JS: I think there was genuine belief in this doctrine of deregulation, that markets could take care of themselves. Greenspan in his famous Congressional testimony, his mea culpa, he said that he thought banks could manage risk far better than they did. But what he didn’t point out was that if I mismanage my risk, there are consequences for me and my family, but when a major bank mismanages risks, there are consequences for the entire economy. So it’s not just an issue of risk management, it’s an issue of catastrophic externalities. You shouldn’t allow a bank to put the entire economy at risk.

ZC: But the debate is still all about regulating banks as private sector, for-profit companies. Given the clear public purpose that banks serve, why don’t we just make finance a public utility?

JS: There are actually several problems that carry a long history with governments trying to run banks. In many countries, they have not done it very well because of the potential politicization of the lending process. And that’s why I’m actually fairly supportive of the approach that we took in the years after the Great Depression where we had private banks, strong incentives, but we made sure that they don’t engage in excessive risk-taking, that they were regulated to serve the public purpose so that we try to shape their behavior. This public/private interaction that I think has worked most effectively.

There is no one today who believes the government should not be involved in finance. Even the bankers acknowledge this when they ask for bailouts, and they’re also very protective of the Federal Reserve system. There would be no mortgage market today without the government. What we need to do is find the right balance, the right kind of government involvement in finance, because right now we clearly don’t have that. And the bankers are doing everything they can to keep the balance out of whack.

ZC: Will we get it right?

JS: There’s no question that we’ll get it wrong, the question is how wrong we will get it. Right now, I am not very optimistic. We lost the political moment. Something will happen, it will have substance, but I worry that it will still be more cosmetic than substantive. (Posted by Bulatlat.com)

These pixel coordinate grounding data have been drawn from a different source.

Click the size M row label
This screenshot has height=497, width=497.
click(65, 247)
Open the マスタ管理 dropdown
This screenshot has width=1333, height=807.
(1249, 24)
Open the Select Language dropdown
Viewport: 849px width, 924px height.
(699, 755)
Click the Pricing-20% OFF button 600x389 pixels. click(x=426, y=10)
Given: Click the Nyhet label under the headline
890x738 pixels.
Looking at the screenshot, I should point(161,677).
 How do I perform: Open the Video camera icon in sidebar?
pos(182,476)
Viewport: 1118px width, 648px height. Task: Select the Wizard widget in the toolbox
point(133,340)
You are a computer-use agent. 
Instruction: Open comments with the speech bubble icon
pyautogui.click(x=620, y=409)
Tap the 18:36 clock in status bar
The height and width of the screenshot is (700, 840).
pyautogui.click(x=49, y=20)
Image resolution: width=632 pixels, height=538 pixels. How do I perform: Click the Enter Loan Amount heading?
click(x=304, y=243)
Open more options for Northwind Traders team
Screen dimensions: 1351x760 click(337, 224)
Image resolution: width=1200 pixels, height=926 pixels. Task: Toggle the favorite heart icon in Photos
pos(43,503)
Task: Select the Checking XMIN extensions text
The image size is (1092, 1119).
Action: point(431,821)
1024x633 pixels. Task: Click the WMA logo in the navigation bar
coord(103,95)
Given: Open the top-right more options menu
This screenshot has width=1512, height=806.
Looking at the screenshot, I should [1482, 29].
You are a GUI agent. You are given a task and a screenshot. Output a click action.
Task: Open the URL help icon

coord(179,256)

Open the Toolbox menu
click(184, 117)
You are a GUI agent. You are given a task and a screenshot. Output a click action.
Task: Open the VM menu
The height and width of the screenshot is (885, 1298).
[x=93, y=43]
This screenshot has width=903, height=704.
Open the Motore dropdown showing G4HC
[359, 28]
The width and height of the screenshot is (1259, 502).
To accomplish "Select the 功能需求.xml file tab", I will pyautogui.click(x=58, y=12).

Nobel Prize-winning economist Joseph Stiglitz has served as the Chairman of President Bill Clinton’s Council of Economic Advisers and Chief Economist for the World Bank. He has been a persistent critic of free-market economics, whose recent book Freefall: America, Free Markets, and the Sinking of the World Economy (W. W. Norton & Co., 2010) traces the roots of the financial crisis and details the government’s flawed response. Dr. Stiglitz discussed the crash of ’08 in an interview with AlterNet economics editor Zach Carter.

Zach Carter is an economics editor at AlterNet. He writes a weekly blog on the economy for the Media Consortium and his work has appeared in the Nation, Mother Jones, the American Prospect and Salon.